WHAT IS REQUIRED:
Only lines holding "with" are needed; copy each of them from the data below.

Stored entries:
___

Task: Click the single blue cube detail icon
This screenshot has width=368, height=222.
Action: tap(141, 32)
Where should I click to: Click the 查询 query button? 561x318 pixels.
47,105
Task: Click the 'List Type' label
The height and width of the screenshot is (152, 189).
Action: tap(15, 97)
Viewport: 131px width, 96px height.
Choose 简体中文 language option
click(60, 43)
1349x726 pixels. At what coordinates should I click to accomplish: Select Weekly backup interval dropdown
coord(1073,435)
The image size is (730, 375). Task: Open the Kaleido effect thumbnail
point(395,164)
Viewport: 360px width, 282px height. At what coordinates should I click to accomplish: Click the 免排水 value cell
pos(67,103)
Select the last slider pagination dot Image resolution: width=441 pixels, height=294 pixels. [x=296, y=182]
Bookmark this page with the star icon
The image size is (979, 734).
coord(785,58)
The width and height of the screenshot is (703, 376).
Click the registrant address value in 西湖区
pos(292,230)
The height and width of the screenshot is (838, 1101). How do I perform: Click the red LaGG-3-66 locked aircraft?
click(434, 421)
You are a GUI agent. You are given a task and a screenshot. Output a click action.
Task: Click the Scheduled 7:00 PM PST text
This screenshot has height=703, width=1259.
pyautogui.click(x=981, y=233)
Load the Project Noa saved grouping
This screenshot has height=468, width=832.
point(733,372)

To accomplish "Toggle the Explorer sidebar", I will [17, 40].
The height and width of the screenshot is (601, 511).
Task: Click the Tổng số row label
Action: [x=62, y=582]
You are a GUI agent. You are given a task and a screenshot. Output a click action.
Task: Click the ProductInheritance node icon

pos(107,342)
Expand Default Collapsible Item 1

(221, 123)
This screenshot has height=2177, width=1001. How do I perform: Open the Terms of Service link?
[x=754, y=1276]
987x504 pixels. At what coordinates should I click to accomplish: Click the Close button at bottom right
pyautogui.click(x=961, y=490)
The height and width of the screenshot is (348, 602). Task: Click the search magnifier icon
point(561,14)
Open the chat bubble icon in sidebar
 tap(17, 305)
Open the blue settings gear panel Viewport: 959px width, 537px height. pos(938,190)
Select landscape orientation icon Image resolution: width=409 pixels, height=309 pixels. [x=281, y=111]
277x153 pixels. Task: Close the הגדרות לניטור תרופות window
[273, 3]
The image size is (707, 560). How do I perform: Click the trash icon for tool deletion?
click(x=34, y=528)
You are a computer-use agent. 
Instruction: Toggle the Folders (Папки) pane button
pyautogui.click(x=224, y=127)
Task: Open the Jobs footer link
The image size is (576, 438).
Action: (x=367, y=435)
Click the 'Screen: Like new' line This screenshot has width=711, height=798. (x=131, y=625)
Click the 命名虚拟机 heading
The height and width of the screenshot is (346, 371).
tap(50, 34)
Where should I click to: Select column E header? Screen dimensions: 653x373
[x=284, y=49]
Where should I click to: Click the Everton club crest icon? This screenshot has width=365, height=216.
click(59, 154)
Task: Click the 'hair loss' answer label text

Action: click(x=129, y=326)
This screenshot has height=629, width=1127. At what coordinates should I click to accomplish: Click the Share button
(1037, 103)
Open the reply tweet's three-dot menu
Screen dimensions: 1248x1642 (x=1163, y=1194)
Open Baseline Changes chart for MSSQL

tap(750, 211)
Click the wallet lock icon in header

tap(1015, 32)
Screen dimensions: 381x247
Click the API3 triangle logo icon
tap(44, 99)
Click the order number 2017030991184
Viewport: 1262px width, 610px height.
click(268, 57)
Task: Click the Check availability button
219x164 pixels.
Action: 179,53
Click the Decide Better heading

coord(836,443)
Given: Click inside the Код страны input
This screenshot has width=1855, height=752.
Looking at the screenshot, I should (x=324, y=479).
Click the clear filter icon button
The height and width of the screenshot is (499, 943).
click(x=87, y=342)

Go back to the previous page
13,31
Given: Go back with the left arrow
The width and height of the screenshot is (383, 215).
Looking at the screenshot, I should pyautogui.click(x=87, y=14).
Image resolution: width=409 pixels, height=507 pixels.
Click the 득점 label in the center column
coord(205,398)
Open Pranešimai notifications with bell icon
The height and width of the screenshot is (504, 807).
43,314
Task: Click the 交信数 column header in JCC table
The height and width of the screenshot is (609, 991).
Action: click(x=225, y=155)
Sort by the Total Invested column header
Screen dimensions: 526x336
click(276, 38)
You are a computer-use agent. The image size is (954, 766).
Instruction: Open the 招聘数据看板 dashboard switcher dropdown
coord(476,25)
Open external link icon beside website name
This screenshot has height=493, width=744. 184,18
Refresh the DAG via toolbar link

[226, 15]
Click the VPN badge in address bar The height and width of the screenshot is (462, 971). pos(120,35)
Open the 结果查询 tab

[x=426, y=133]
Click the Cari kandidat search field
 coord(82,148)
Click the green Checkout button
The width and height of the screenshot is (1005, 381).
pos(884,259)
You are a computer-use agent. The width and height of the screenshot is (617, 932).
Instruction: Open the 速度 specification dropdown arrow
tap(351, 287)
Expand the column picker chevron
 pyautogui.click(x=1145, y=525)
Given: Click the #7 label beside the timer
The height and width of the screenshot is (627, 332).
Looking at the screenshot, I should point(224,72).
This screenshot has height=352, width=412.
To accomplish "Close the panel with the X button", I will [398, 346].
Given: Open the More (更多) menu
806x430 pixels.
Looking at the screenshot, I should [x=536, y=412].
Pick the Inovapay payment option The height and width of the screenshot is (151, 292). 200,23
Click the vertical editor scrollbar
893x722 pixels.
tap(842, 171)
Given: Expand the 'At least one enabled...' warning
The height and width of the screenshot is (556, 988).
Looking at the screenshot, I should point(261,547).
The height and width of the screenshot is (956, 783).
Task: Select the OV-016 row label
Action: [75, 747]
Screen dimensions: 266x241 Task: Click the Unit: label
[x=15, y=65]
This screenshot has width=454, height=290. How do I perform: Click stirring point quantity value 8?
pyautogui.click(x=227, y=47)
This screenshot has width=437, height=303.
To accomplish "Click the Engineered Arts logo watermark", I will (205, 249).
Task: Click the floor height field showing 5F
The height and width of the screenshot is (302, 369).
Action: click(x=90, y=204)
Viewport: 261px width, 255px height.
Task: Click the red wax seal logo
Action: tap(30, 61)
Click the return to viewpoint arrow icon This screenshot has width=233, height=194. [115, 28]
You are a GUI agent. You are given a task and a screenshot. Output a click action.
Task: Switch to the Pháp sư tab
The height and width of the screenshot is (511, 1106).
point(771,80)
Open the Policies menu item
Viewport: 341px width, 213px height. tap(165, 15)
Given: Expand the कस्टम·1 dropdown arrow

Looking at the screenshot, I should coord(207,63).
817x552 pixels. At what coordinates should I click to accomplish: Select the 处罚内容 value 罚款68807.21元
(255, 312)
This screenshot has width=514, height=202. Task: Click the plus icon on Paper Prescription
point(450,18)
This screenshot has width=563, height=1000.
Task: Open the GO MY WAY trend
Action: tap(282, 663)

___

TASK RESULT:
Bookmark this page with the star icon
Given: Go back with the left arrow
Open Pranešimai notifications with bell icon
To accomplish "Close the panel with the X button", I will [398, 346].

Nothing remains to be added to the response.